Seven jokes ruined by Rush Limbaugh’s new book for kids

by

Well at least the cover is reassuring.

A horse walks into a bar.

The bartender asks, “Why the long face?”

The horse answers “Because a book by Rush Limbaugh, ostensibly for children, is currently the #1 book on Amazon. Also, evolution, probably. Is why my face is long. The question of ‘why’ is misleading when it comes to phenotype. But mostly the first reason.”

There once was a man from Nantucket

This man, despite hailing from really a very nice place—you should go sometime, if you haven’t been, it’s lovely, great beaches—for some reason pre-ordered a copy of a book in which a blow-hard misogynist Mary Sue galumphs clumsily through a dangerous revision of American history.

It’s not like he’s some kind of monster (our man from Nantucket I mean; Limbaugh most decidedly is) he’s just, I don’t know, a poor judge of where to spend his ten bucks maybe.

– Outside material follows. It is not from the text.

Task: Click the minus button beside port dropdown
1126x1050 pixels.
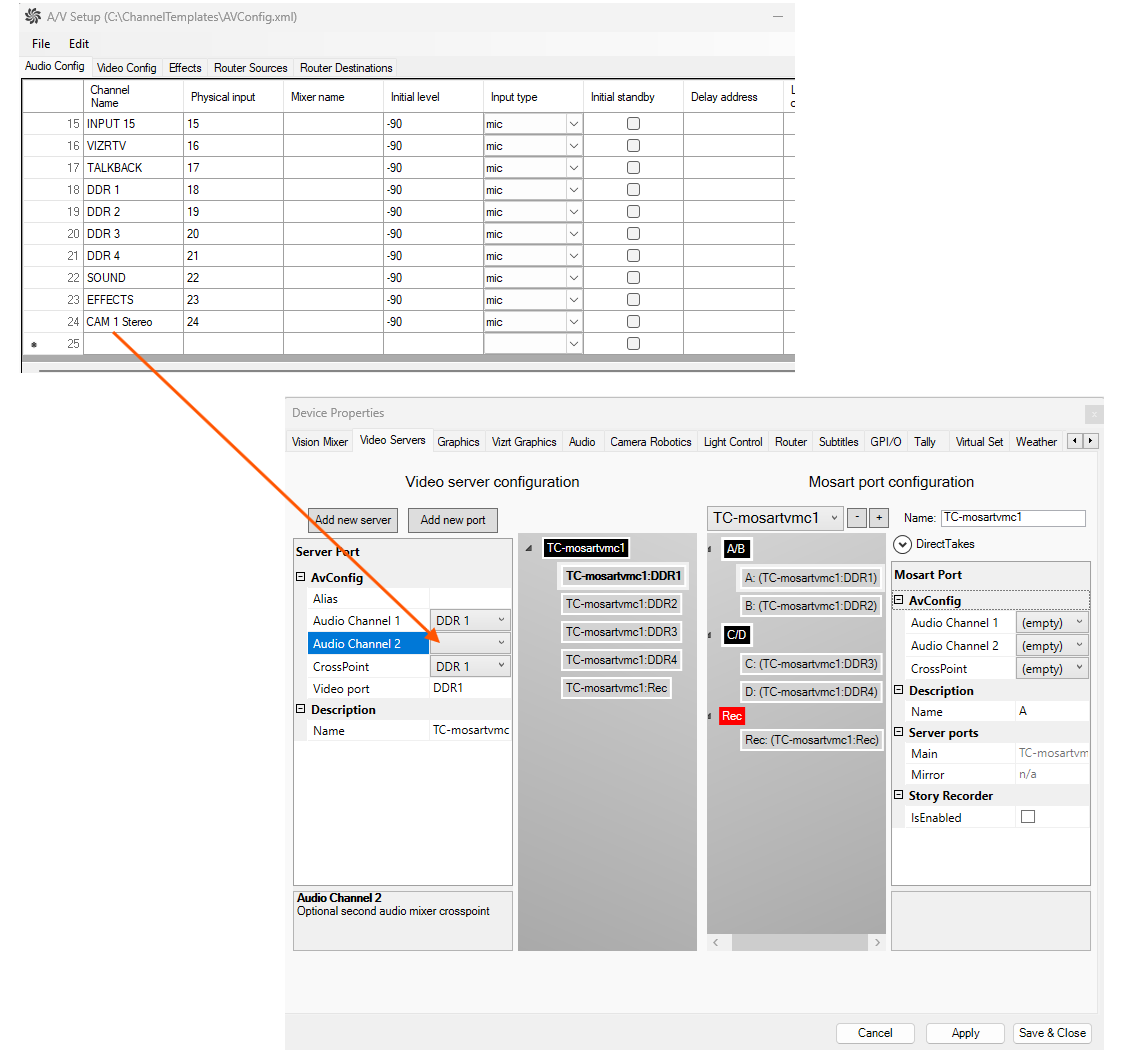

Why did the chicken cross the road?

I don’t know, why?

To find an oncoming car to shepherd it out of an existence in which many many people would like to buy a book for children written by Rush Limbaugh.

Knock Knock.

Who’s there?

The title of this thing is Rush Revere and the Brave Pilgrims

Okay, you screwed up the joke structure there but I forgive you because that is a terrible title.

What’s black and white and red all over?

The joke doesn’t work when you write it down, so let’s just talk about how this book is about the Mayflower, I guess, but maybe also Paul Revere? I don’t have high hopes for the accuracy of this one. Do you think he’ll mention that many of his shipmates had not bathed a single time in their entire lives unless perhaps when they were put in a ducking chair as punishment?

A man goes into the doctor’s office, he says to the doctor “Doctor, you gotta help me, my wife thinks she’s a chicken!”

“How long has she been this way?” the doctor asks.

“Oh, for a couple of years now,” says the husband.

“Holy cow” says the doctor, “why didn’t you come to me sooner?”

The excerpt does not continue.